- _SELECTED EXCERPT_
[Start of Attachment]
THURSDAY, May 18, 2023 (HealthDay News) — Secondhand smoke (SHS) exposure is associated with greater myopic refraction, longer axial length, and increased odds of developing moderate and high myopia, according to a study published online May 11 in JAMA Network Open.
Youjuan Zhang, Ph.D., from The Chinese University of Hong Kong, and colleagues examined the association between SHS exposure and childhood myopia using cross-sectional data from a population-based study involving 12,630 children aged 6 to 8 years.
The researchers found that 32.4 percent of the children had SHS exposure. SHS exposure was associated with greater myopic refraction and longer axial length (β = −0.09 and 0.05) after adjustment for age, sex, parental myopia, body mass index, near-work time, outdoor time, and family income. The likelihood of developing moderate and high myopia was increased for children with SHS exposure (odds ratios, 1.30 and 2.64, respectively). In younger children, the association of SHS exposure with spherical equivalence and axial length was magnified; SHS exposure was associated with a 0.07-D decrease in spherical equivalence and a 0.05-mm increase in axial length for each younger year of a child’s exposure to SHS. SHS exposure was associated with an earlier mean age at myopia onset (72.8 versus 74.6 months). Every 10-cigarette-per-day increase in SHS exposure was associated with greater myopic refraction (β = −0.07), axial length (β = 0.04), and odds of developing moderate and high myopia (odds ratios, 1.23 and 1.75, respectively), as well as earlier myopia onset (β = −1.30).
“Eliminating SHS exposure for eye care among children is important, particularly in families with young children,” the authors write.
One author disclosed financial ties to the pharmaceutical industry.
[End of Attachment]
- _QUESTIONS_
a: In the report on secondhand smoke and myopia, what percentage of the children had secondhand smoke exposure?
b: Retype the passage of the report on secondhand smoke and myopia starting at "Youjuan Zhang, Ph.D., from" and ending at "to 8 years.".
The lines after this report on secondhand smoke and myopia have no connection to it.

- _DATASET EXCERPT_
[Start of Attachment]
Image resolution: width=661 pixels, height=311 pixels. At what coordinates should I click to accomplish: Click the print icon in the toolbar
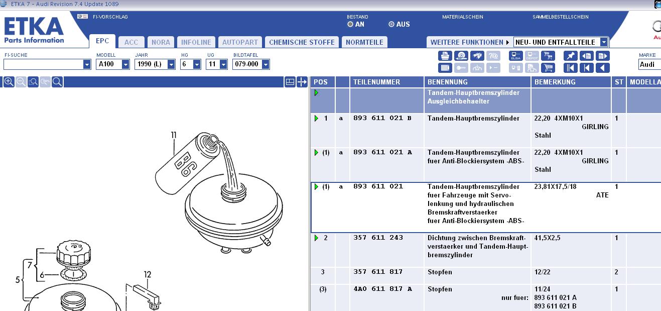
[End of Attachment]
- _ANSWERS BY ITEM_
a: 32.4 percent

b:
Youjuan Zhang, Ph.D., from The Chinese University of Hong Kong, and colleagues examined the association between SHS exposure and childhood myopia using cross-sectional data from a population-based study involving 12,630 children aged 6 to 8 years.